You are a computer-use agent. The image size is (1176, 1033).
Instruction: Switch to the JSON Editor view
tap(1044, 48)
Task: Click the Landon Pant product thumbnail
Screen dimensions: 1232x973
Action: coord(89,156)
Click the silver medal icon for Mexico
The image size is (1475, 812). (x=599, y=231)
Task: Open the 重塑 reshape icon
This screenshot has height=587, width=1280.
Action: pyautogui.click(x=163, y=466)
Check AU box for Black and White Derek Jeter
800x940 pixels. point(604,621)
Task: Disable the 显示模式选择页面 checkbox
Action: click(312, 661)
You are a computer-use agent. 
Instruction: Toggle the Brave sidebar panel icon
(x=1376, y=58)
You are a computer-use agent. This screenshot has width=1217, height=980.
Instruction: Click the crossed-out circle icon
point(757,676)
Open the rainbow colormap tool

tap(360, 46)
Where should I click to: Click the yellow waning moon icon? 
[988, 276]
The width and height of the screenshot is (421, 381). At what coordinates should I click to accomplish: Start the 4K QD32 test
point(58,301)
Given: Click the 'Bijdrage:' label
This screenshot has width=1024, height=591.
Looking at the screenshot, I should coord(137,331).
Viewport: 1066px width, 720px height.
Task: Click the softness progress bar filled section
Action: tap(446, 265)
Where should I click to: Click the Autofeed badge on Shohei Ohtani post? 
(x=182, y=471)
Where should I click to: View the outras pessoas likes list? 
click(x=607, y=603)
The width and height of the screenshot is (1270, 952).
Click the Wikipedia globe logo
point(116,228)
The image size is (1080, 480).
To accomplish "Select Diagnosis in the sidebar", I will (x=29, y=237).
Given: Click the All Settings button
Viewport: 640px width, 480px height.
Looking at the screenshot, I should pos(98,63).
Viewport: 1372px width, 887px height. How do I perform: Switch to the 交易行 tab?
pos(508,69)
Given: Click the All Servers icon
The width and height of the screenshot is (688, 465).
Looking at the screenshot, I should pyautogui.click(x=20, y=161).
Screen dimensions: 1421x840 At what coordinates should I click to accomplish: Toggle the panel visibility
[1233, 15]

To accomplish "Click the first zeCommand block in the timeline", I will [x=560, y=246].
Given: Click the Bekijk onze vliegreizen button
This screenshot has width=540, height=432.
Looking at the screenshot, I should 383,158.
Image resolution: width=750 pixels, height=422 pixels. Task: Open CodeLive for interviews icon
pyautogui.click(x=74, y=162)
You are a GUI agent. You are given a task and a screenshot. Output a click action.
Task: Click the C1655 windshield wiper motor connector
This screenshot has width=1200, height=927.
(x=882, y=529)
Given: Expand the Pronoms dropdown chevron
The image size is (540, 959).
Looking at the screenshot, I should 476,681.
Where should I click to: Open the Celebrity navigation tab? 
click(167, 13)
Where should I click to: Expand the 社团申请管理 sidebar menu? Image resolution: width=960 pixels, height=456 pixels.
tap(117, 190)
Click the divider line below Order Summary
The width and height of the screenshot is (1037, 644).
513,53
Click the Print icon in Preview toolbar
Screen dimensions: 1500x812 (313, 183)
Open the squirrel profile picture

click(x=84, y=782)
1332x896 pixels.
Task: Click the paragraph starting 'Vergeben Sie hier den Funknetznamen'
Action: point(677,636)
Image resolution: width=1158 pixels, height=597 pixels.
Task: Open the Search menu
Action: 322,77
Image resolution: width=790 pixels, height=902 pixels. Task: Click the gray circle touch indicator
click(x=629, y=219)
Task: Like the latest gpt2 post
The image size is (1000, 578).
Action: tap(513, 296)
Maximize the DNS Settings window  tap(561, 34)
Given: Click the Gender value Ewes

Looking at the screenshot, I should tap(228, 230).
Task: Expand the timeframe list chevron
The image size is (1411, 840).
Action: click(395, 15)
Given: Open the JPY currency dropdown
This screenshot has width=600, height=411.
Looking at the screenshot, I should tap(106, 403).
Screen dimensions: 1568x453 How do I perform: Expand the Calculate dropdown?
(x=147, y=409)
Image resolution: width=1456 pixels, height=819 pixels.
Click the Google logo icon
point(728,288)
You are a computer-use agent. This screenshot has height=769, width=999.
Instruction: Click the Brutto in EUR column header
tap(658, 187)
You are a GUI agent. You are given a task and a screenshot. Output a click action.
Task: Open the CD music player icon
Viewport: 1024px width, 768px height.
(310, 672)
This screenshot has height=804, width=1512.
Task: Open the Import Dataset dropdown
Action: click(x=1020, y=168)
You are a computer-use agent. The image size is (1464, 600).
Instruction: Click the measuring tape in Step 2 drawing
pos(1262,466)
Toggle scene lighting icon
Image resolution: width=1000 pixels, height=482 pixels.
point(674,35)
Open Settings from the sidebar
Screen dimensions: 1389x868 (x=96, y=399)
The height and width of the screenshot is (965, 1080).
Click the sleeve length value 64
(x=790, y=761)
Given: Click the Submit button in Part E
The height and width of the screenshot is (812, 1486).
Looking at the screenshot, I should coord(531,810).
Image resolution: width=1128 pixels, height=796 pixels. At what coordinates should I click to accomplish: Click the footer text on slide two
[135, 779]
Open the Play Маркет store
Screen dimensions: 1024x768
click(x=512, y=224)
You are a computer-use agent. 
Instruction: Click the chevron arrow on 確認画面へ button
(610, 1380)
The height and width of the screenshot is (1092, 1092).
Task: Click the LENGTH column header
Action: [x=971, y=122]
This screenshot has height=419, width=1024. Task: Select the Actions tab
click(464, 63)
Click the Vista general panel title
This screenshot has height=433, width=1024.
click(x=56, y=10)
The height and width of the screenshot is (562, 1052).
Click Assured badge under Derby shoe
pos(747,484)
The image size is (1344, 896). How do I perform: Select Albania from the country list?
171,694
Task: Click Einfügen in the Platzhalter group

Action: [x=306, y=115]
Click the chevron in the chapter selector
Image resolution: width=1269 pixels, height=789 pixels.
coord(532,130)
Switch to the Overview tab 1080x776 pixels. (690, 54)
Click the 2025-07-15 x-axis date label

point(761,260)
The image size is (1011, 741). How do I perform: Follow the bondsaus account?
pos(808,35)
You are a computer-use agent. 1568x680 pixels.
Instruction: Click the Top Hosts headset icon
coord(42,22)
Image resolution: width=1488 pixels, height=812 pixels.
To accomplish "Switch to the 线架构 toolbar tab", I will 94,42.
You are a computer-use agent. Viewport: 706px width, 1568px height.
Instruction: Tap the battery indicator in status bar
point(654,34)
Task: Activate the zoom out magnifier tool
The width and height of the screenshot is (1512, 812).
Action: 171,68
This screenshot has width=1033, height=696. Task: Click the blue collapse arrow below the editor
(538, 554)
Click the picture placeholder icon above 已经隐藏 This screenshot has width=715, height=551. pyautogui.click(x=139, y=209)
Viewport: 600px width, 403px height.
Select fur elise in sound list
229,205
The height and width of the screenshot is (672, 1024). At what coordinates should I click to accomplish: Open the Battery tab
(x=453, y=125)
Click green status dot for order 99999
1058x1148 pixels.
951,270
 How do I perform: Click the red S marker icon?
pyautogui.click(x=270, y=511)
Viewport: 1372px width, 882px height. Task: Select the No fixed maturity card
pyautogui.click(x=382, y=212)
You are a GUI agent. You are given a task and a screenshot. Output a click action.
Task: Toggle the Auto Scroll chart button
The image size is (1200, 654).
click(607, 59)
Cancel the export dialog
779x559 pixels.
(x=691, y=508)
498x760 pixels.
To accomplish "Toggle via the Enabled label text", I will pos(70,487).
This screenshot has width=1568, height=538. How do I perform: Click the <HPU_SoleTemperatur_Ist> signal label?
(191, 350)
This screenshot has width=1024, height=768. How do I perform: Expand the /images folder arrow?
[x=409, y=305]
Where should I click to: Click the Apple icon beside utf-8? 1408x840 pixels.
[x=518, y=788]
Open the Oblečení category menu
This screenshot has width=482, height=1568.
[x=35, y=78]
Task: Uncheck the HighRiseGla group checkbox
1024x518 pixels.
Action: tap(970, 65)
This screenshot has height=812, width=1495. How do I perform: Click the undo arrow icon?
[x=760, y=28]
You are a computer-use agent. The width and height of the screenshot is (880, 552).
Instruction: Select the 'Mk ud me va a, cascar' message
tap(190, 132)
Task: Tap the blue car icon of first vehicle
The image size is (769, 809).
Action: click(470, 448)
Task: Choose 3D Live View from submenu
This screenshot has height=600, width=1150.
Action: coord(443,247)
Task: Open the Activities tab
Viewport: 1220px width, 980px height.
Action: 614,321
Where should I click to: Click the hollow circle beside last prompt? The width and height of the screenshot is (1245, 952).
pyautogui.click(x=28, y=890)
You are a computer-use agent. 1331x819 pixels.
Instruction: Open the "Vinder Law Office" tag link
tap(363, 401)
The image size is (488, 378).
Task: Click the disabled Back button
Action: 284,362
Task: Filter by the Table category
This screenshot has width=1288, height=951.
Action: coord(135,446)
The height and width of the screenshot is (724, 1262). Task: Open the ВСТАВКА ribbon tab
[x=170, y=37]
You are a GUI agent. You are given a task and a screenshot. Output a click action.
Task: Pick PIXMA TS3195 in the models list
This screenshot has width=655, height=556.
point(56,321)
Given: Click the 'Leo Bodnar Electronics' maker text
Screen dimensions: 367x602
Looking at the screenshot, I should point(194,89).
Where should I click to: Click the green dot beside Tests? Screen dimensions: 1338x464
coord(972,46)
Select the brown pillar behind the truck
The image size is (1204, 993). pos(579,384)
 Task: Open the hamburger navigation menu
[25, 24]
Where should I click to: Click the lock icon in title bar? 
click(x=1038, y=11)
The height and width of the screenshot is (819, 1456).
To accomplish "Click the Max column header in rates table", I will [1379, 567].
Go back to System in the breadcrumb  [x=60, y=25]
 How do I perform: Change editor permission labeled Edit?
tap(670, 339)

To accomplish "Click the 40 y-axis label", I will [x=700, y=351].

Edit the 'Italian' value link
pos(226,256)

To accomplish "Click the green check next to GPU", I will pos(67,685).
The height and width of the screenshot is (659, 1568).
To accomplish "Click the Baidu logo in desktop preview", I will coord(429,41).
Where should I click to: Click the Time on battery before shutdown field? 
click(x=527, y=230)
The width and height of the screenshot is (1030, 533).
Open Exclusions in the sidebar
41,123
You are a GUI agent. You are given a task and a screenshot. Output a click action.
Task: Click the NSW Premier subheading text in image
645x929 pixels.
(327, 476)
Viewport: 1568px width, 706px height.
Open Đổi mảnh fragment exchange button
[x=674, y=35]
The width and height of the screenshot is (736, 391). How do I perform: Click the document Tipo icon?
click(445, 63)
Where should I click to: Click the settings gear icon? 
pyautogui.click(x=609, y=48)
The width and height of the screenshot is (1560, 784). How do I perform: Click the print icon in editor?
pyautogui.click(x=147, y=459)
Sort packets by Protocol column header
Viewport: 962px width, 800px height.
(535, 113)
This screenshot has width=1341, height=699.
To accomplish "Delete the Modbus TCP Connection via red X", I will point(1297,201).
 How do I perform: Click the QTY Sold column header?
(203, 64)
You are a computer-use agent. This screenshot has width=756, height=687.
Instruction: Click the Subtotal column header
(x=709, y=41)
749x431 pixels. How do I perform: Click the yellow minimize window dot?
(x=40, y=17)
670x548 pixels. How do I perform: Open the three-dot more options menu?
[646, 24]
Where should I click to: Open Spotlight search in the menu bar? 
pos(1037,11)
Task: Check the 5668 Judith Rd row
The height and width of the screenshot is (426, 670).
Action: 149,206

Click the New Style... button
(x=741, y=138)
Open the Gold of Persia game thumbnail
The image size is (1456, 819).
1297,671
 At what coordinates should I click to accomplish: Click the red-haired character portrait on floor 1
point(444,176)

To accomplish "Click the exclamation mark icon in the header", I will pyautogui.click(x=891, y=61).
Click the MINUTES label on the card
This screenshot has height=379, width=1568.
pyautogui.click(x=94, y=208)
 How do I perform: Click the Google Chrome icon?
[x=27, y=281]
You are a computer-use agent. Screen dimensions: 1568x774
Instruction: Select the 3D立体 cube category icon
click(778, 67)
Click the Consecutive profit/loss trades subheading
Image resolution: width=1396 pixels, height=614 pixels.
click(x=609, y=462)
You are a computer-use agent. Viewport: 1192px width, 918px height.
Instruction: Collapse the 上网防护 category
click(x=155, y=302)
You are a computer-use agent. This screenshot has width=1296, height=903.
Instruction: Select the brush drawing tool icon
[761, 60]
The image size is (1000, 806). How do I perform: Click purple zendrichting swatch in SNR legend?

━━━━━━━━━━

* Requirement *
Print the lines verbatim, beginning at the start of the records and stopping after the line that contains "will [x=560, y=246].", including both ends.

* Answer for the task *
You are a computer-use agent. The image size is (1176, 1033).
Instruction: Switch to the JSON Editor view
tap(1044, 48)
Task: Click the Landon Pant product thumbnail
Screen dimensions: 1232x973
Action: coord(89,156)
Click the silver medal icon for Mexico
The image size is (1475, 812). (x=599, y=231)
Task: Open the 重塑 reshape icon
This screenshot has height=587, width=1280.
Action: pyautogui.click(x=163, y=466)
Check AU box for Black and White Derek Jeter
800x940 pixels. point(604,621)
Task: Disable the 显示模式选择页面 checkbox
Action: click(312, 661)
You are a computer-use agent. 
Instruction: Toggle the Brave sidebar panel icon
(x=1376, y=58)
You are a computer-use agent. This screenshot has width=1217, height=980.
Instruction: Click the crossed-out circle icon
point(757,676)
Open the rainbow colormap tool

tap(360, 46)
Where should I click to: Click the yellow waning moon icon? 
[988, 276]
The width and height of the screenshot is (421, 381). At what coordinates should I click to accomplish: Start the 4K QD32 test
point(58,301)
Given: Click the 'Bijdrage:' label
This screenshot has width=1024, height=591.
Looking at the screenshot, I should coord(137,331).
Viewport: 1066px width, 720px height.
Task: Click the softness progress bar filled section
Action: tap(446, 265)
Where should I click to: Click the Autofeed badge on Shohei Ohtani post? 
(x=182, y=471)
Where should I click to: View the outras pessoas likes list? 
click(x=607, y=603)
The width and height of the screenshot is (1270, 952).
Click the Wikipedia globe logo
point(116,228)
The image size is (1080, 480).
To accomplish "Select Diagnosis in the sidebar", I will (x=29, y=237).
Given: Click the All Settings button
Viewport: 640px width, 480px height.
Looking at the screenshot, I should pos(98,63).
Viewport: 1372px width, 887px height. How do I perform: Switch to the 交易行 tab?
pos(508,69)
Given: Click the All Servers icon
The width and height of the screenshot is (688, 465).
Looking at the screenshot, I should pyautogui.click(x=20, y=161).
Screen dimensions: 1421x840 At what coordinates should I click to accomplish: Toggle the panel visibility
[1233, 15]

To accomplish "Click the first zeCommand block in the timeline", I will [x=560, y=246].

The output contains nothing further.